Performance Goal Bonus Awards may result in payment if actual results satisfy or exceed designated performance goals. The size of the payment is expressed as a percentage of the participants’ average base salary, with payments generally ranging from between 50% of base salary per target criteria (if minimum performance goals are achieved) to 100% of base salary per target criteria (if target levels are achieved) to 125% of base salary per target criteria (if target levels are exceeded), though in some cases the percentage of base salary tied to a specific criteria may be higher depending on the executive and the target criteria in question.

At the time that the Performance Goals are established for any fiscal year the compensation that would be payable if the goals were to be achieved is intended to be “qualified performance based compensation” under Section 162(m) of the Code, in that the goals that are selected are substantially uncertain of being achieved at the time they are established and there can be no guaranty that all or any one of the performance goals will be satisfied based on actual fiscal year results.

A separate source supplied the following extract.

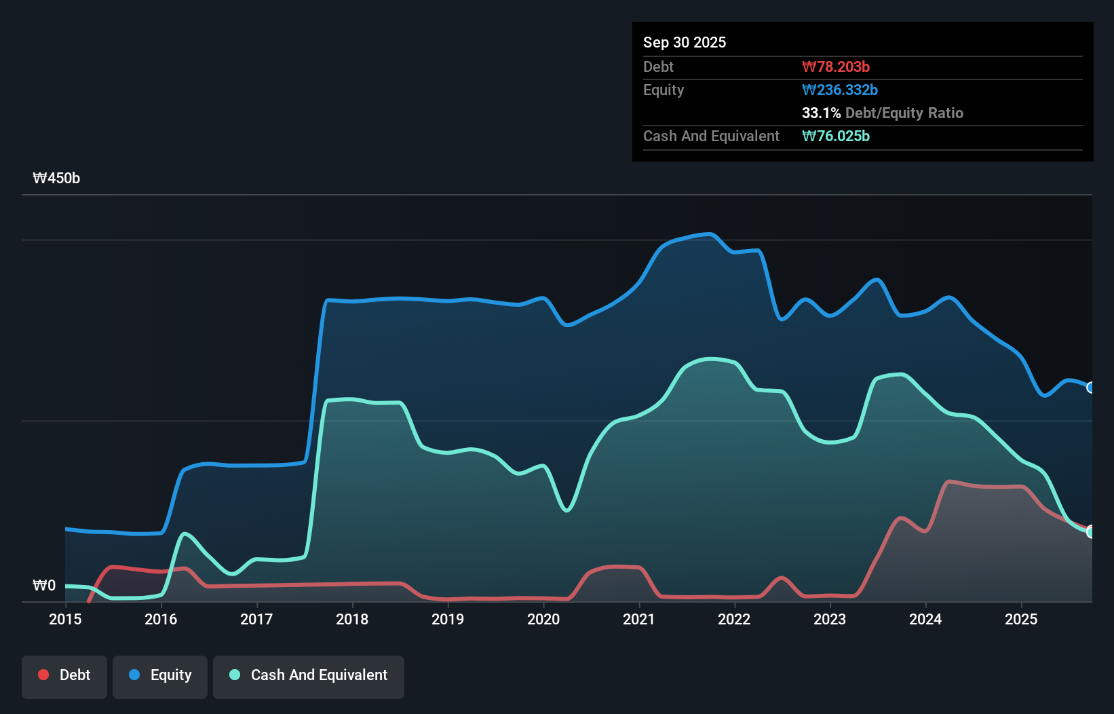Click the ₩236.332b Equity value
Screen dimensions: 1114x714
[840, 90]
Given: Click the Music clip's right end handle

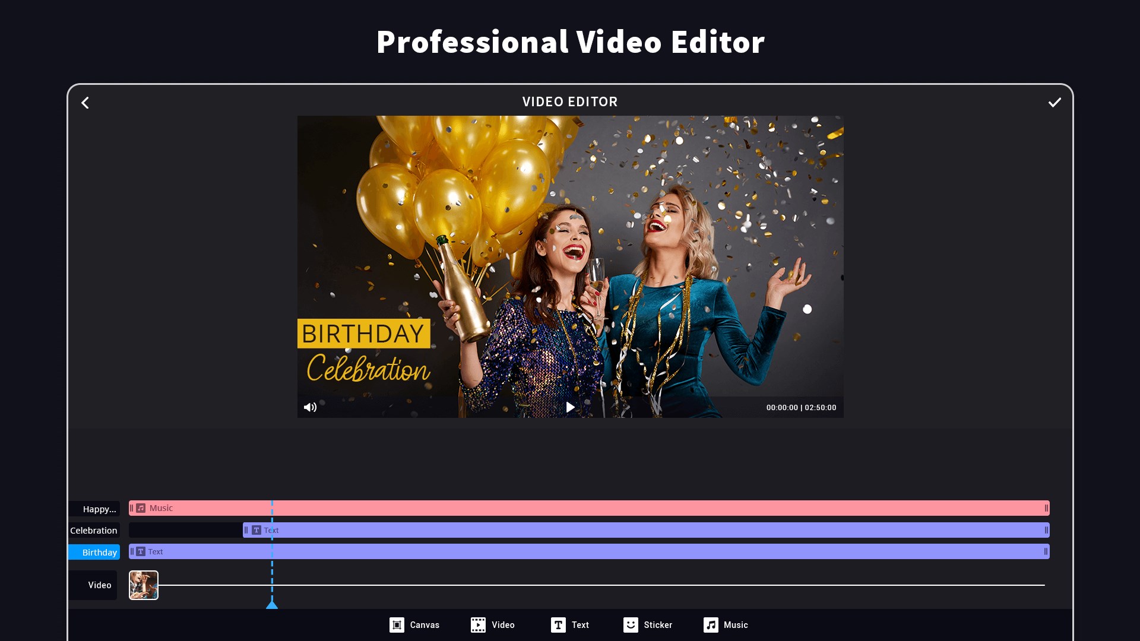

With respect to Part II payments under the 1999 Executive Bonus Plan, the Company has in the past met minimum or target levels for certain performance goals, such as Adjusted EBITDA margin for ARG and D&C operations, has met or exceeded target levels for other target criteria, such as total return on the Company’s investments, increase in common stock price and net investment income, and, during years in which there has been transactional activity, satisfied goals relating to criteria such as acquisitions or dispositions.

With respect to Part I payments under the 1999 Executive Bonus Plan, while the actual amount of the Annual Bonus Pool will vary each year depending on operating results, in the past there have been Part I bonuses of varying sizes paid to Messrs. Peltz and May based on the Annual Bonus Pool component. The portion of the Part I bonuses tied to the Improvement Bonus Pool, however, has only been paid to Messrs. Peltz and May with respect to 1999, 2001, 2005 and 2006 results. (As a result of the contractual settlements reached with Messrs. Peltz and May there are no active participants in Part I of the 1999 Executive Bonus Plan for 2007; and it cannot now be determined whether in future years there will be any additional participants in Part I of the plan).

In connection with the administration of the 1999 Executive Bonus Plan, our CFO provides the Performance Committee with a certificate regarding the computation of the various components of the Part I and Part II bonus awards and the Company’s outside accountants confirm the amount of the bonus awards to the underlying financial statement detail and assess the reasonableness of any adjustments made in accordance with the 1999 Executive Bonus Plan.

The Compensation Committee reviews annual bonus payments to executives who do not participate in the 1999 Executive Bonus Plan. These bonuses are based on the recommendations of senior management and are intended to recognize individual efforts that have contributed to the success and growth of the business. Historically the Compensation Committee has generally followed the recommendation of senior management with respect to these discretionary bonuses.